Kipping and Teachey also detected a shift in 1625b’s orbit. During the Hubble observations, the planet began its transit about an hour earlier than expected, which suggests that an interaction between the planet and a nearby moon caused the planet to wobble slightly from its usual course. An alien astronomer watching the Earth and moon move around the sun would see similar effects, Kipping says.

But when the target of observations is thousands of light-years away, how can you be sure you’re looking at a moon and not, say, another planet? The explanation lies in the transit signals of the two objects, Kipping says. “An exoplanet is normally pretty easy [to detect], to be honest,” he says. “It repeats like clockwork, or very close to clockwork. Every orbital period, you should see the planet in the same place.”

The movements of a moon are less predictable.“You’d expect to see one large transit due to the planet, and then buried within that, a smaller, second transit, either before or after, depending on the phase of the moon,” he says. “And that’s going to be different every time you look.”

Kipping and Teachey are not describing their detection as the first-ever discovery of an exomoon, in part because it is so unlike the known architecture of our solar system.“It looks very convincing on this one detection, but it’s so strange compared to what moons are like in our own solar system that it’s kind of hard to believe it,” Kipping says. “I don’t think any of us can really have 100 percent faith in it until we’ve seen multiple examples of systems like this.”

Kepler-1625b and its hypothesized moon orbit within their star’s habitable zone, the region where temperatures are just right for liquid water. But both objects are gaseous, which means they can’t sustain life as we know it on Earth.

The gaseous nature of the potential exomoon is especially interesting. Our own rocky moon formed out of the debris from a collision between Earth and a Mars-sized object about 4.5 billion years ago, according to the leading theory. A similar scenario is unlikely to produce a massive moon made of gas. Kipping says he’s leaving the question of the object’s creation up to theoretical physicists rather than observational astronomers.

“I don’t think theorists are too on board with the idea of making a moon this big. I’m also convinced they could easily explain it if necessary, because that’s the talent of theorists,” he says. “We’re really not trying to worry about whether this is theoretically allowed or not, we’re just trying to follow the data and do the best we can with interpreting our observations.”

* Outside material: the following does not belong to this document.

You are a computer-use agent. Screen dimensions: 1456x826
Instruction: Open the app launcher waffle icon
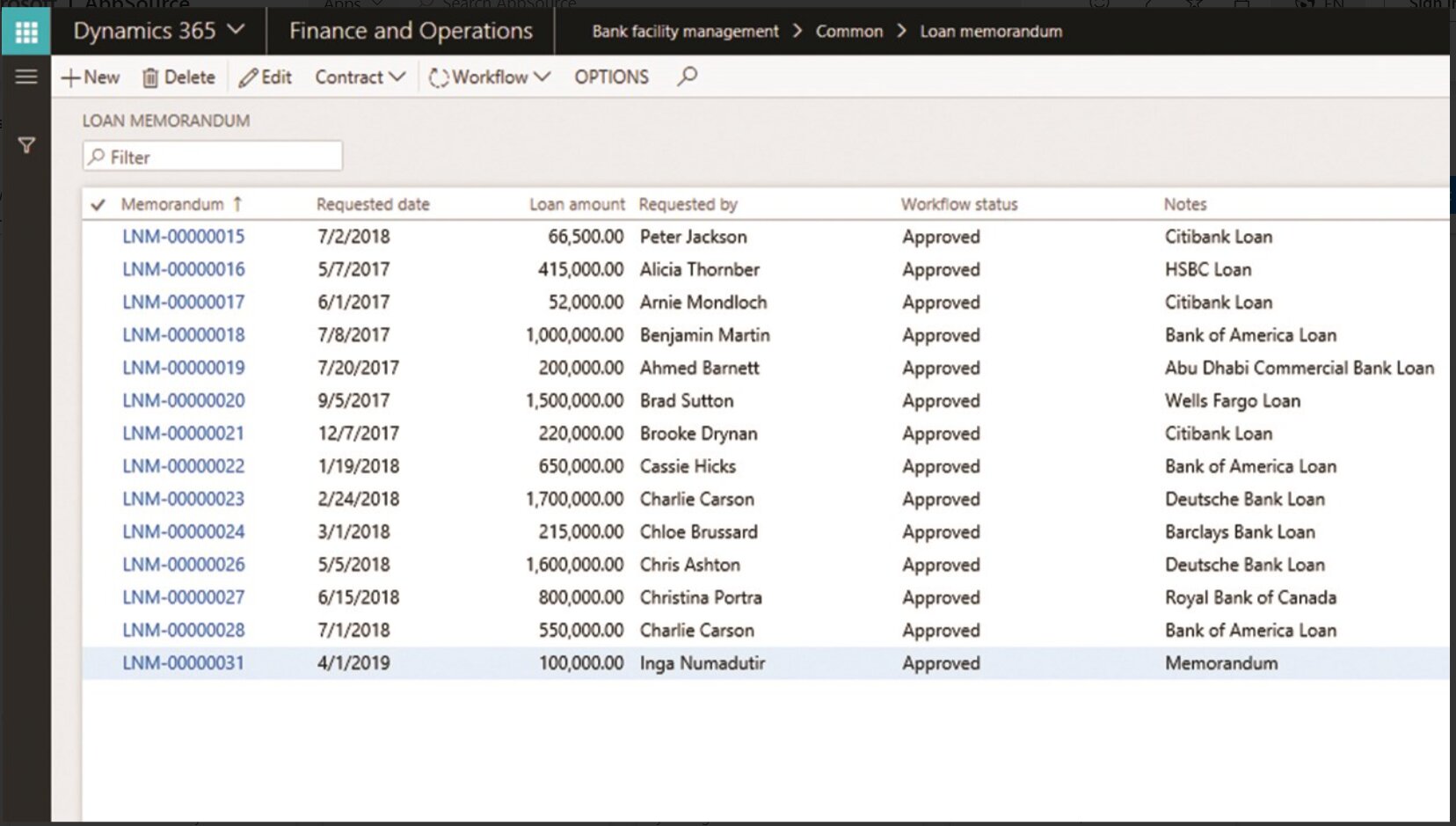26,33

The detection of a potential exomoon is reminiscent of the discovery of a planet orbiting another star in 1995. Astronomers had long suspected planets existed around other stars, and they expected the first one they found to look like something in our own solar system. It did not: 51 Pegasi b, discovered by a pair of Swiss astronomers, had about half the mass of Jupiter and orbited extremely close to its star, completing one loop in a head-spinning four days. The announcement was met with considerable skepticism. More objects like 51 Pegasi b were eventually found, and astronomers came to accept the prevalence of these strange planets they called “hot Jupiters.” The first known exoplanet eventually turned out to be representative of a rich class of planets in the universe.

The maybe-moon around Kepler-1625b may be the first of many detections that will, once again, upend our understanding of planetary systems. Perhaps 20 years from now, the object will not be remembered as a fluke, but as the first in a line of thousands of other moons scattered across the cosmos.